Particulate matter is a key factor in the air quality of many of the world’s megacities because it has been directly linked to multiple non-communicable diseases (see go.nature.com/2w49q1t). It also substantially affects regional climate through its interactions with solar radiation and clouds2. Particle-formation processes are important in the air above large cities because they replenish the particle population, determine the total particle-number concentration and can act as ‘seeds’ for cloud formation. We therefore need to know how particles form and grow in order to predict the effects of particulate matter on health and regional climate.

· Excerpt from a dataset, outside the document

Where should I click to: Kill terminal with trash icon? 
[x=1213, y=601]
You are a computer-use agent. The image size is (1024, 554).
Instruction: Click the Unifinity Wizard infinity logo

Although our knowledge of particle formation has improved over the past few years3,4, our understanding of the early stages of particle growth — particularly the crucial step in which an initial cluster of molecules grows large enough to become an actual particle — cannot explain why new particles form in megacity environments5. The persistence of newly formed clusters depends on the ratio of the condensation sink (the rate at which vapour and clusters are scavenged by pre-existing particles) to the growth rate of the clusters3. In the real world, both of these quantities depend on the particle-size distribution.

The condensation sink can be derived directly from the particle-size distribution. However, the growth rate is commonly determined by monitoring how clusters grow over time, typically in the size range between 1 and 10 nanometres. This method assumes that the environmental factors that affect cluster growth are uniform throughout a given region, and it has worked well in describing particle-growth behaviour in rural environments. However, it has failed to explain particle growth in cities5.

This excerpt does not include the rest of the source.